İki Hayat İki Kılıf / Yasak Zambak Sertifikası

İki  Hayat  İki Kılıf  / Yasak  Zambak Sertifikası



O, Hayat-A'nın kusursuz heykeliydi...

Ceketindeki ütü izi, ruhundaki çiziklerden daha belirgindi. Yasalarla öpüşen, faturaları ödenmiş bir vicdanın gümüş tepsisi. Pazar sabahları bir katedralin sessizliğinde "olması gereken" her şeyin ritüelini yapardı. Karısı, hayatının ana akımındaki o loş güvenli limandı, kırılmaz seramik dokunulmaz sözleşme.

Aşk burada denklemdi, bir imza sirküsü, mutlak sükûnetti.
​Ama şehir, gölgesini karanlık ıslak bir sokakta bırakırdı.
Hayat-B ise o gölgenin aysız gecede kendi etini yiyen antilop çığlığıydı. B-Hayat’ın dili, paslı bir neşter, eti ise aşkın yırtıcı zehirli balıydı.

​Orada, Hayat-B'de, bulduğu o kadın fırtınaydı; bir küfür, bir volta, bir kaldırım çiçeği ki kökleri doğrudan cehenneme uzanıyordu.
O’nun adı, Hayat-A’nın kurallarıyla yazılmış cümlenin sonundaki nokta değil, cümlenin tam ortasına saplanmış tırnak işaretiydi.


один- Jilet ve İpek: Tenin Coğrafyası

​Geceleri, ceketini Hayat-A'nın sandığı yerde bırakıp, Hayat-B'nin çıplak derisini giyinirdi.

"Sen benim, kireçli sabunla yıkanmış ruhumun, kokain çekmiş kanayan damarısın."

​İlk kadın, (Hayat-A’nın Kraliçesi) buzdolabıydı; gıdaları korur, tazeliği garantilerdi.
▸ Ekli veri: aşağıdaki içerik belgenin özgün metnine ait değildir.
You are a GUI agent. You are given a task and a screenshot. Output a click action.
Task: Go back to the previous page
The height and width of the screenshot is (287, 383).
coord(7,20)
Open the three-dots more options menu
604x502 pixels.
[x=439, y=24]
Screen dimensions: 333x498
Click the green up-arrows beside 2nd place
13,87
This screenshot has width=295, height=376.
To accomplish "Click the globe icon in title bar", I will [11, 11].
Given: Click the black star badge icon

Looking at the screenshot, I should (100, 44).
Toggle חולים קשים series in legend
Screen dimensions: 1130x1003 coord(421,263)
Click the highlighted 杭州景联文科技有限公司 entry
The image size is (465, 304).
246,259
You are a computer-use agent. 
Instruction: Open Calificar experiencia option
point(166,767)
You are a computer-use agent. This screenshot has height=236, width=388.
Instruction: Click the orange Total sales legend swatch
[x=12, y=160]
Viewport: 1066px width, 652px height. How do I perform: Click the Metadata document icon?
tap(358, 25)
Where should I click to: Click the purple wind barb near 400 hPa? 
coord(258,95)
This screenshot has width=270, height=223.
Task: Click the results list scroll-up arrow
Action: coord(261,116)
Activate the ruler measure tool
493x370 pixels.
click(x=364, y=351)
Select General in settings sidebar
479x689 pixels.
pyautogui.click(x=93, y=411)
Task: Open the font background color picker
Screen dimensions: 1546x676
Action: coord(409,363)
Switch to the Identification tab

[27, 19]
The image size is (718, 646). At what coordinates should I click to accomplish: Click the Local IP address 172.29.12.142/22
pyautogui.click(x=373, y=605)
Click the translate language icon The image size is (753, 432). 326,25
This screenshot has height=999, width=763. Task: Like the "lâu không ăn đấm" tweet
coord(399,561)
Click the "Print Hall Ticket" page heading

Öteki (Hayat-B’nin Yıkımı) ise küvette unutulmuş bir jilet. Onu alırsan, keserdi. Keserdi ki kanın akışında hayatın gerçek sesi duyulsun.

​Onunla; Hayat-B'nin sevgilisiyle aşk bir çığlıktı. Trafik kazasının metalik sesi. Yatak odaları, kırık camların ve sigara dumanının birleştiği, Tanrı’nın bile bakmaya çekindiği günah laboratuvarıydı. İlişkileri, yasak bir operasyondu; her dokunuş bir kesik, her öpücük ise kapanmayan yaraydı.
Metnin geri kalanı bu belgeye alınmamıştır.